Directions for this task: Lay out every line of the records below as a numbered list, dropping any blank lines.

Click-target data:
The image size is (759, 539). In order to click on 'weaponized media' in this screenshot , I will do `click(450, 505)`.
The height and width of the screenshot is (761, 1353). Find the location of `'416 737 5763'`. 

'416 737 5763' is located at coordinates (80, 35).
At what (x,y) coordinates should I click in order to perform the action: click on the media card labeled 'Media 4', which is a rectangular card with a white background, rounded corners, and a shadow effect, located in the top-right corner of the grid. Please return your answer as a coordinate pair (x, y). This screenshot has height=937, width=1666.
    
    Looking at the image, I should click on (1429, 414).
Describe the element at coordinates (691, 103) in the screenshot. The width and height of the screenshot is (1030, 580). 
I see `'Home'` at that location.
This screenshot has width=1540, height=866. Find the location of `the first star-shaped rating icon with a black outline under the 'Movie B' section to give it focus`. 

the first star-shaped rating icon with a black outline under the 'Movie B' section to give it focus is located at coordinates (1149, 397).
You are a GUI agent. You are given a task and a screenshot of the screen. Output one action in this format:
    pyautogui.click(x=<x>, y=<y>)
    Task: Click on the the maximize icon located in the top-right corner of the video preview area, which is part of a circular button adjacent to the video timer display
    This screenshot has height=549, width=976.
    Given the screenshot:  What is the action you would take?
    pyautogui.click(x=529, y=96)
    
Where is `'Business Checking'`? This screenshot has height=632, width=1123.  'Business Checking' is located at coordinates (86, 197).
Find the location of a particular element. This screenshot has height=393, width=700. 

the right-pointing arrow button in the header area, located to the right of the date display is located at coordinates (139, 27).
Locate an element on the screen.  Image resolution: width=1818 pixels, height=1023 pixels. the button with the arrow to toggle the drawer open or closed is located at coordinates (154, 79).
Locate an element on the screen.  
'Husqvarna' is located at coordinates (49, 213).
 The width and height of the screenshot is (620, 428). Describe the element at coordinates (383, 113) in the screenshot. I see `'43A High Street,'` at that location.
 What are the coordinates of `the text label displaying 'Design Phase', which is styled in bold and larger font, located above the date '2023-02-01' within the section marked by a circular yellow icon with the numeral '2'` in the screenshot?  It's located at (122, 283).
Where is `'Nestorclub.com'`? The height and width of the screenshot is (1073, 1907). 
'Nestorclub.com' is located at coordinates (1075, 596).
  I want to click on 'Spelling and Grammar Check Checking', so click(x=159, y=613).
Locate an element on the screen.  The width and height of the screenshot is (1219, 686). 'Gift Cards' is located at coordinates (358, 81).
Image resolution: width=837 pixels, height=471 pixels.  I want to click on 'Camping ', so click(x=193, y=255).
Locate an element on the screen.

Solved exercise:
1. The image size is (759, 539). In order to click on 'weaponized media' in this screenshot , I will do `click(450, 505)`.
2. The height and width of the screenshot is (761, 1353). Find the location of `'416 737 5763'`. 
3. '416 737 5763' is located at coordinates (80, 35).
4. At what (x,y) coordinates should I click in order to perform the action: click on the media card labeled 'Media 4', which is a rectangular card with a white background, rounded corners, and a shadow effect, located in the top-right corner of the grid. Please return your answer as a coordinate pair (x, y). This screenshot has height=937, width=1666.
5.     Looking at the image, I should click on (1429, 414).
6. Describe the element at coordinates (691, 103) in the screenshot. The width and height of the screenshot is (1030, 580). 
7. I see `'Home'` at that location.
8. This screenshot has width=1540, height=866. Find the location of `the first star-shaped rating icon with a black outline under the 'Movie B' section to give it focus`. 
9. the first star-shaped rating icon with a black outline under the 'Movie B' section to give it focus is located at coordinates (1149, 397).
10. You are a GUI agent. You are given a task and a screenshot of the screen. Output one action in this format:
11.     pyautogui.click(x=<x>, y=<y>)
12.     Task: Click on the the maximize icon located in the top-right corner of the video preview area, which is part of a circular button adjacent to the video timer display
13.     This screenshot has height=549, width=976.
14.     Given the screenshot:  What is the action you would take?
15.     pyautogui.click(x=529, y=96)
16. Where is `'Business Checking'`? This screenshot has height=632, width=1123.  'Business Checking' is located at coordinates (86, 197).
17. Find the location of a particular element. This screenshot has height=393, width=700. 
18. the right-pointing arrow button in the header area, located to the right of the date display is located at coordinates (139, 27).
19. Locate an element on the screen.  Image resolution: width=1818 pixels, height=1023 pixels. the button with the arrow to toggle the drawer open or closed is located at coordinates (154, 79).
20. Locate an element on the screen.  
21. 'Husqvarna' is located at coordinates (49, 213).
22.  The width and height of the screenshot is (620, 428). Describe the element at coordinates (383, 113) in the screenshot. I see `'43A High Street,'` at that location.
23.  What are the coordinates of `the text label displaying 'Design Phase', which is styled in bold and larger font, located above the date '2023-02-01' within the section marked by a circular yellow icon with the numeral '2'` in the screenshot?  It's located at (122, 283).
24. Where is `'Nestorclub.com'`? The height and width of the screenshot is (1073, 1907). 
25. 'Nestorclub.com' is located at coordinates (1075, 596).
26.   I want to click on 'Spelling and Grammar Check Checking', so click(x=159, y=613).
27. Locate an element on the screen.  The width and height of the screenshot is (1219, 686). 'Gift Cards' is located at coordinates (358, 81).
28. Image resolution: width=837 pixels, height=471 pixels.  I want to click on 'Camping ', so click(x=193, y=255).
29. Locate an element on the screen.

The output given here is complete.